Portraying a recurring character, David Nykl was not under contract and neither knew his number of episodes nor his character's story arc in advance. Nevertheless, he appeared in approximately half of each season's episodes. No scenes with Zelenka were cut in the first two seasons of Atlantis, and extra scenes involving Zelenka were shot in the first episodes of the season 3 to fill time. However, all of David Nykl's scenes were cut from the season 5 episode "The Shrine" due to time constraints, although Nykl's credits appear in the finished episode.

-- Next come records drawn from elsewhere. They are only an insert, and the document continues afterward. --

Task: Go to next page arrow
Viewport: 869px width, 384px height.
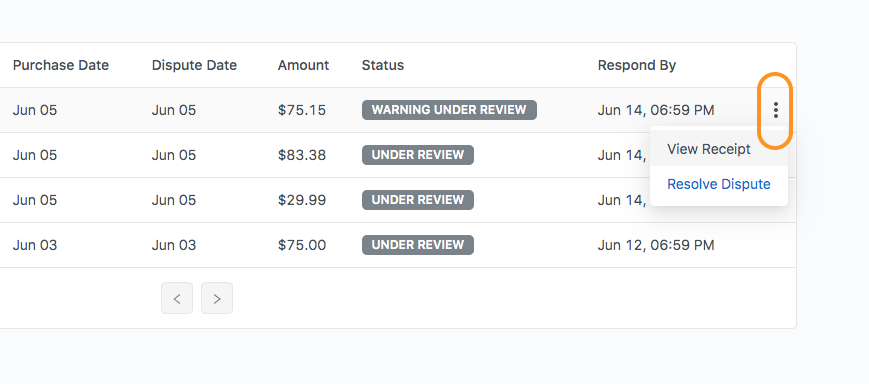Action: tap(217, 298)
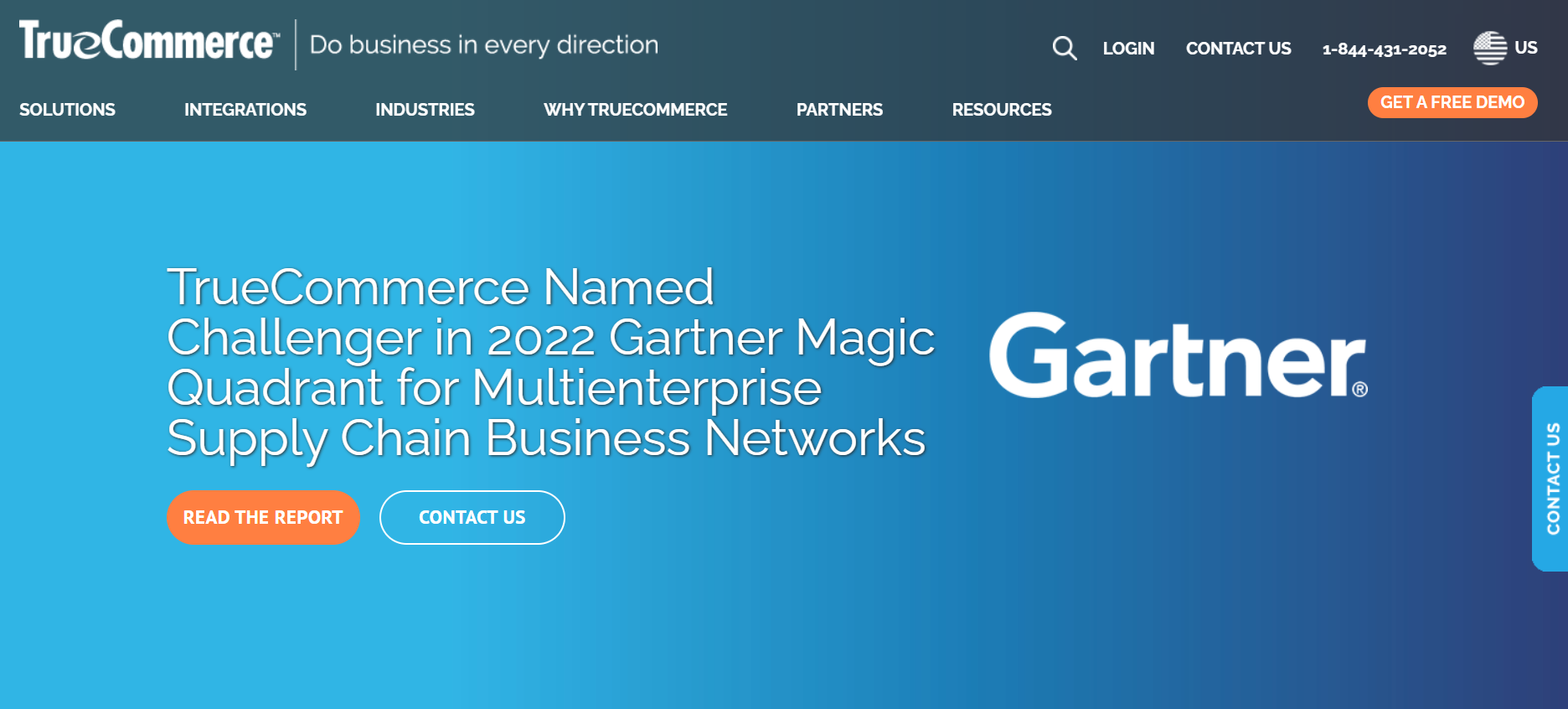Go to the PARTNERS menu item

839,110
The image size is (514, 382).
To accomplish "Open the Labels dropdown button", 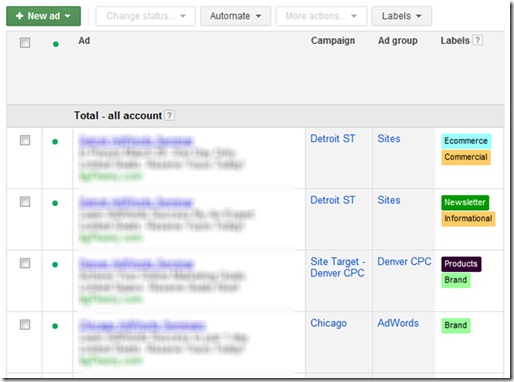I will (402, 16).

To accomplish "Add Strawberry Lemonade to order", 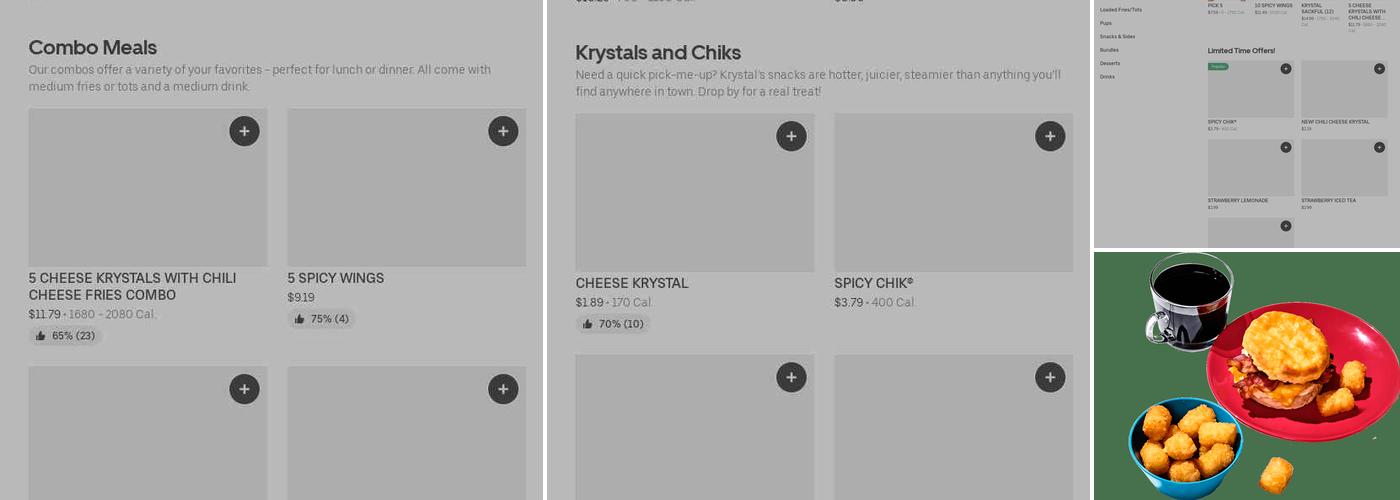I will point(1286,147).
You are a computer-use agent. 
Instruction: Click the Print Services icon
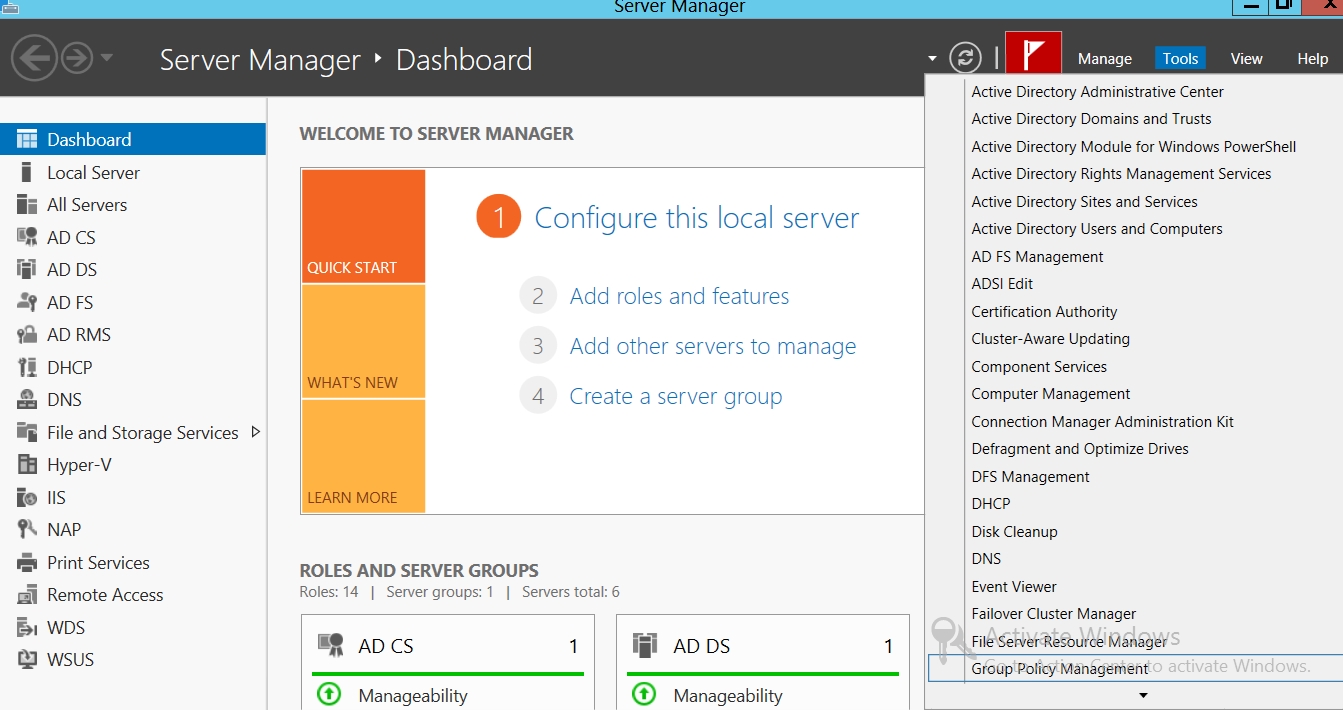(x=27, y=563)
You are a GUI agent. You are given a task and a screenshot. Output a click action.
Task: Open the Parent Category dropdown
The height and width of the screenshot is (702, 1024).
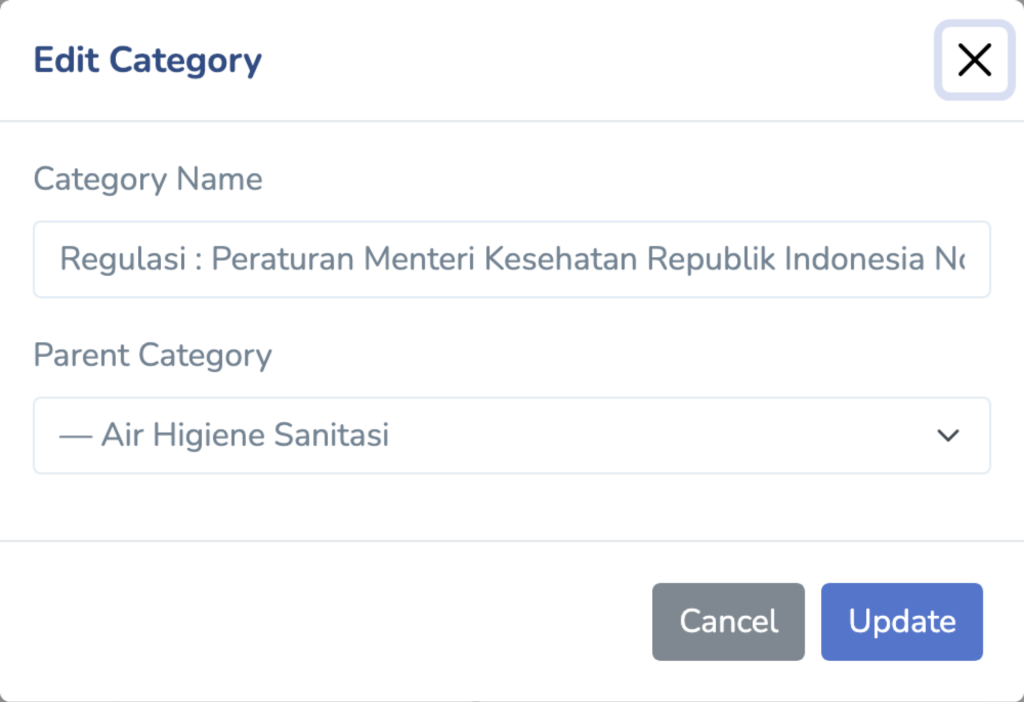[x=511, y=436]
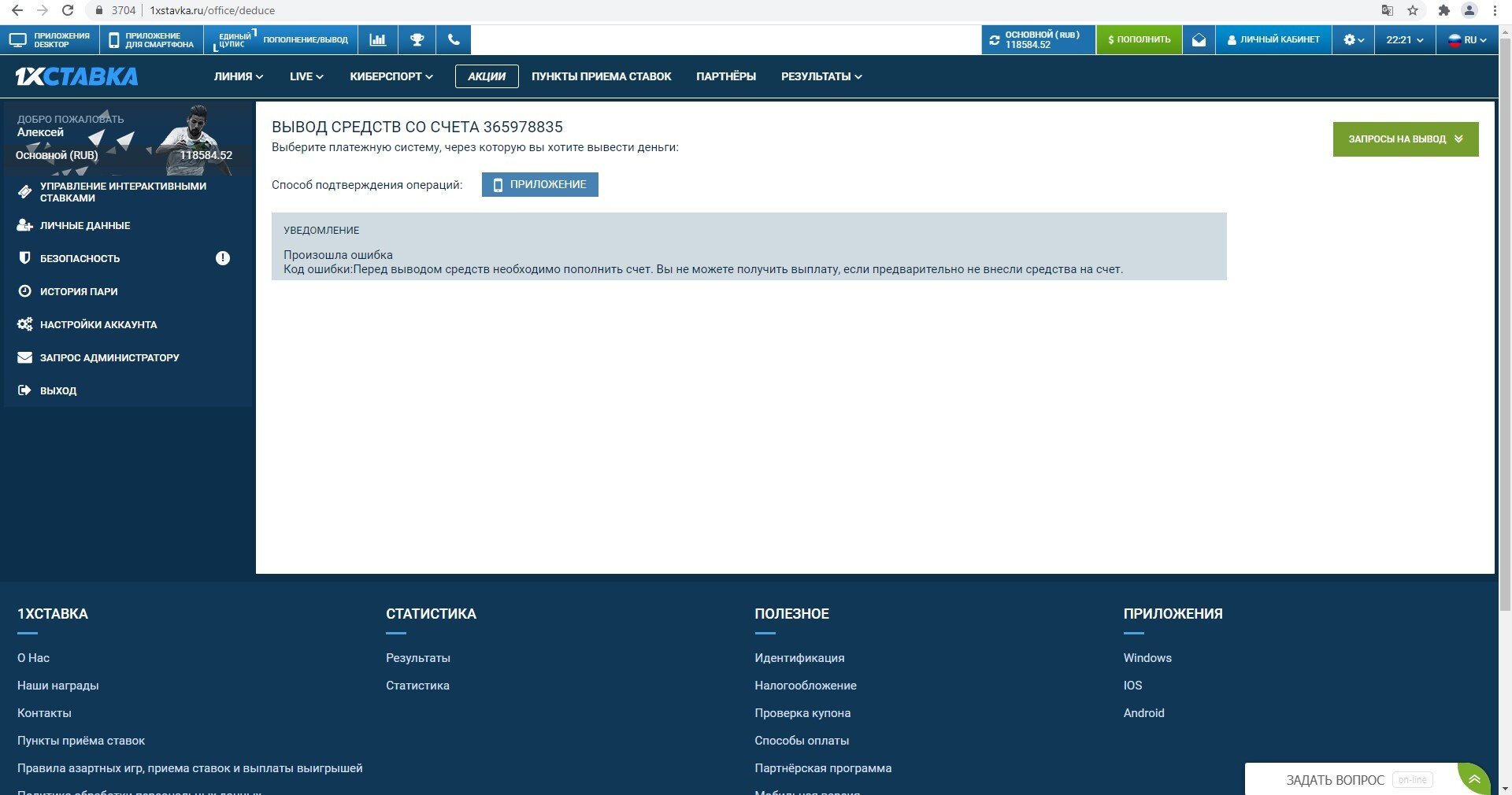Click the security warning exclamation badge
Screen dimensions: 1512x795
click(223, 258)
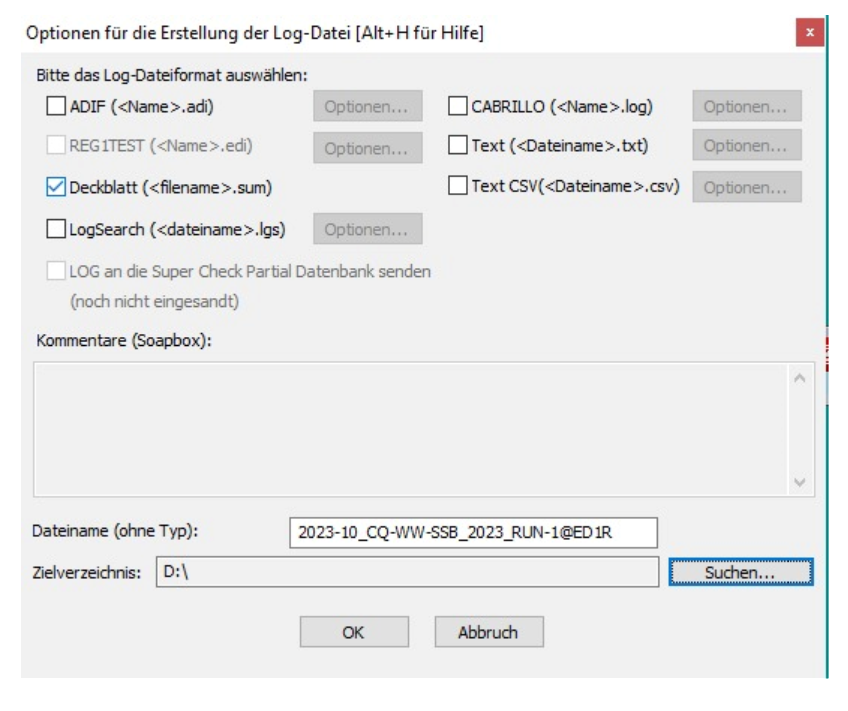Toggle the Super Check Partial database checkbox

click(x=55, y=271)
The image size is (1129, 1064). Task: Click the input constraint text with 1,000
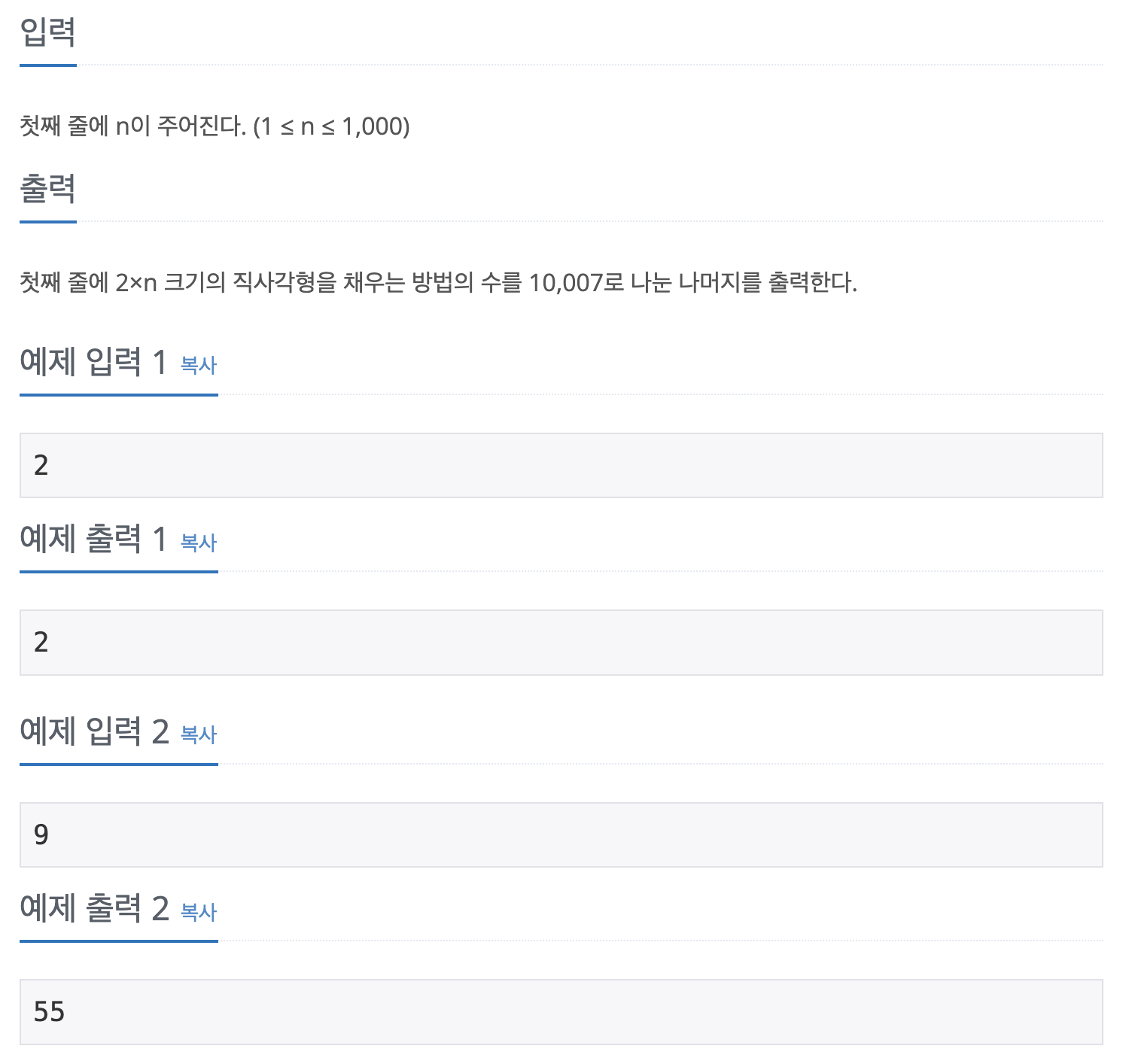(x=215, y=126)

Since Zelenka's first appearance, David Nykl's fluent Czech was worked into Stargate Atlantis as part of Zelenka. Approximately half of Zelenka's Czech lines were scripted (in English), which Nykl then translated verbatim. The other half was ad-libbed and usually included swearing. His usual Czech exclamations include Ty vole and Do prdele. Nykl normally speaks with a Canadian accent, but Zelenka had a thick Czech accent; Nykl found it increasingly hard to remember to put on the accent as the show went on. The late season 1 episode "Letters from Pegasus" features a minute-long non-subtitled monologue in which Zelenka describes the city of Atlantis in his mothertongue. Nykl translated the scripted monologue at home and performed it in Czech the next day. A version in English was initially planned to be filmed but was dropped after Nykl's successful first take. The end of Zelenka's video message ("drž se miláčku" - "take care, darling") was ad-libbed, but Nykl left it to the writers to create Zelenka's backstory. But during the show's run, Zelenka only ever mentions having a brother, a sister, and a nephew, and is never shown to be or have been in a romantic relationship.

==Reception==
Often informing his superiors of critical situations, Zelenka earned the nickname "Mr. Bad News" among fans. In an interview with David Nykl, TheScifiWorld's Gilles Nuytens referred to Zelenka as a "popular" and "interesting" character, and compared Zelenka's appearances in Atlantis to those of the Stargate SG-1 character Walter Harriman, "a bit like the icing on the cake". Another interviewer mentioned that, following a "warm reception", the "fans have really taken [Zelenka] to heart". When GateWorld hypothesized that viewers were looking forward to an episode where the "underdog" Zelenka saves the day instead of McKay, Nykl replied that the set-up dynamic earns the character more sympathy from the audience. For his portrayal of Radek Zelenka, David Nykl was nominated for a 2005 Leo Award in the category "Dramatic Series: Best Supporting Performance by a Male".